VoxForge
Hello,
First of all, great job with this project! I think that this project will be one the most popular projects in the open source world!
I searched the forums a little bit, and found nothing regards Hebrew, so I guess no one worked on Hebrew yet ...
Therefore, I willing to help open and maintain a section for Hebrew (with everything needed, speech recordings etc).
However, I really don't know what I need to do in order to start such thing, so every help will be appreciated.
Regards,
Ofir
--- (Edited on 12/23/2007 3:16 am [GMT-0600] by ofir) ---
You are welcome Ofir.
I suppose for a start we need around 2 hours of any transcribed speech from say 5 speakers. It's ok to start with such database.

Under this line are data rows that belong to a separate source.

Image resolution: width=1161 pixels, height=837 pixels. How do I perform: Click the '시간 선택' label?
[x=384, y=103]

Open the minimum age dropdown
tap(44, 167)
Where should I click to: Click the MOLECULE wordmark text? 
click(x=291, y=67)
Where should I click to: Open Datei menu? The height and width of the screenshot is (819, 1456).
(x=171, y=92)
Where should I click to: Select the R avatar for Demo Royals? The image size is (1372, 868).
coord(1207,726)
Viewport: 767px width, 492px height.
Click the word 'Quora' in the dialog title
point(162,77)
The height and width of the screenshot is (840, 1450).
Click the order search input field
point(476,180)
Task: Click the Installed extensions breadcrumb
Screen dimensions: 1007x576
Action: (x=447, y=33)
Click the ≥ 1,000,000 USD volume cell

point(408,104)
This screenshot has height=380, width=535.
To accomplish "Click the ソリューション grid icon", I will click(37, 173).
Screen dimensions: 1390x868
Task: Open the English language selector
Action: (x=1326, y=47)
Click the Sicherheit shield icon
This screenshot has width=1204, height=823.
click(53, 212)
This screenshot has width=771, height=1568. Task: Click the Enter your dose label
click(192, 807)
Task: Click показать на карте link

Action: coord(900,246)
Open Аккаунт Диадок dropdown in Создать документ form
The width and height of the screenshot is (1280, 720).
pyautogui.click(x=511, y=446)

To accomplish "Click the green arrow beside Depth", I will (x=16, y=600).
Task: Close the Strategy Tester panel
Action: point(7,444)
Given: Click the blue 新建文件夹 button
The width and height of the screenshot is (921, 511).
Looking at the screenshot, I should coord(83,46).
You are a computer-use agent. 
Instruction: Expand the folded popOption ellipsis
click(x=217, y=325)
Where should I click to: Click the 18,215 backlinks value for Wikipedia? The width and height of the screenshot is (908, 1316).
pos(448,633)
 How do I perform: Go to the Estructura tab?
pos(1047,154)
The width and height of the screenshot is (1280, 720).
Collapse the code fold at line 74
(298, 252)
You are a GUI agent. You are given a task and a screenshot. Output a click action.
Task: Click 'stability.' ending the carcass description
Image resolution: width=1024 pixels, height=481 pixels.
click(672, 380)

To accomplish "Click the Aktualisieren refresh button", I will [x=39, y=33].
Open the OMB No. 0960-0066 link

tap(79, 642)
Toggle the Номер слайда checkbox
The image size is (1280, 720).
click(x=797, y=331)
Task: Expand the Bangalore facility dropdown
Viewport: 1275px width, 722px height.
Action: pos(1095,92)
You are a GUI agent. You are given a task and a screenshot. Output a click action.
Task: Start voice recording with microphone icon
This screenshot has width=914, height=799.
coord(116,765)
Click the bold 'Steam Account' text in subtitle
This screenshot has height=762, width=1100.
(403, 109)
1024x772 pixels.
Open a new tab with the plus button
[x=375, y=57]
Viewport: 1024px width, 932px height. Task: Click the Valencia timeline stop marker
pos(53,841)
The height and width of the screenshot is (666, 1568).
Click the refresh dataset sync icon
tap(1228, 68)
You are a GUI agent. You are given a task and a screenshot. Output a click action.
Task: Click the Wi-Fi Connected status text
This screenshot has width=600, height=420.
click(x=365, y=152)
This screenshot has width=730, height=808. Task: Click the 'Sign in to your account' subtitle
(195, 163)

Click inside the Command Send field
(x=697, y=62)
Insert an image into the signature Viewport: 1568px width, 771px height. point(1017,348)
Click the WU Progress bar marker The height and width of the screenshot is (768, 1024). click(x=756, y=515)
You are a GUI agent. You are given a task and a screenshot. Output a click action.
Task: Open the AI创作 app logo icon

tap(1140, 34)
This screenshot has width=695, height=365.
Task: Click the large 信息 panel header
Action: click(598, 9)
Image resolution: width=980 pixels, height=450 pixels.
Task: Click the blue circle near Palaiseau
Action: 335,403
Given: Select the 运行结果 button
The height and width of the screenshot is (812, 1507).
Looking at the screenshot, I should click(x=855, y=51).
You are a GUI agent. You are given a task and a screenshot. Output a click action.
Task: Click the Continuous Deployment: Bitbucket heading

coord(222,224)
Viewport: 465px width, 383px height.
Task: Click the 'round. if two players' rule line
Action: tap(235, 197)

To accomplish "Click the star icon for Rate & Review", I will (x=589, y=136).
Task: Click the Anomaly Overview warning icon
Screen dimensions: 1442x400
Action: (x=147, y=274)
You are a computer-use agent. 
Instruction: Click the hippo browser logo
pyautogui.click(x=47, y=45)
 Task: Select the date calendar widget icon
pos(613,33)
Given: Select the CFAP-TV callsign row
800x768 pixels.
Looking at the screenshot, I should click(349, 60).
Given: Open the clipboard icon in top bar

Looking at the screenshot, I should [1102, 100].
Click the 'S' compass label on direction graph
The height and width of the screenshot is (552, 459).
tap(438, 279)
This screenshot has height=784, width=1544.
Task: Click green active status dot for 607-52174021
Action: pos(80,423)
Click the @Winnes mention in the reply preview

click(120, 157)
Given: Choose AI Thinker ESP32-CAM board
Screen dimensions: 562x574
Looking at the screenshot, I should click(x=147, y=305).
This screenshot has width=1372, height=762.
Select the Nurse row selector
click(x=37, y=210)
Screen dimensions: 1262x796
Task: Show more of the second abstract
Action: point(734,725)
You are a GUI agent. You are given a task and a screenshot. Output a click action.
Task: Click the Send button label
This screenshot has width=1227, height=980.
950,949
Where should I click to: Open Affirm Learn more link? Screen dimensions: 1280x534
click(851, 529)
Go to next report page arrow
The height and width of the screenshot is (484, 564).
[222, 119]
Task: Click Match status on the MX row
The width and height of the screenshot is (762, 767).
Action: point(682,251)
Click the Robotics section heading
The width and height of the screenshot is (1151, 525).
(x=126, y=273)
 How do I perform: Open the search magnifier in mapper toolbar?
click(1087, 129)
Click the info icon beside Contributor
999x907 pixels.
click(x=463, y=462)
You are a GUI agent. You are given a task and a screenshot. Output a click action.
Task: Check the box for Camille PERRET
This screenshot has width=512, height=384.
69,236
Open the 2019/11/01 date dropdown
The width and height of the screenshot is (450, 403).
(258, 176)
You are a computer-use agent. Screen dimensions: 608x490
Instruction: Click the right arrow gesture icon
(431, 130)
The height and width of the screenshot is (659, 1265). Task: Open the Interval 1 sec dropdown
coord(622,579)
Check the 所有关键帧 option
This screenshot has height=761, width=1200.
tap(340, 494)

Much later of course it will require some knowledge in ASR domain, but not now.
--- (Edited on 12/23/2007 6:34 am [GMT-0600] by nsh) ---
I saw in this site an Java applet which helps record the speech. Is it possible to use it?
If not, what instructions I need to give to the volunteers in order to produce the best recordings?
So, just to summaries, I need two hours of recordings from 5 different people (two hours all together or two hours from each and everyone of them [10 hours total]?).
I am sorry that I am a little bit annoying, I just want to unsure everything is done exactly how it meant to be done.
--- (Edited on 12/23/2007 7:03 am [GMT-0600] by ofir) ---
> I saw in this site an Java applet which helps record the speech. Is it possible to use it?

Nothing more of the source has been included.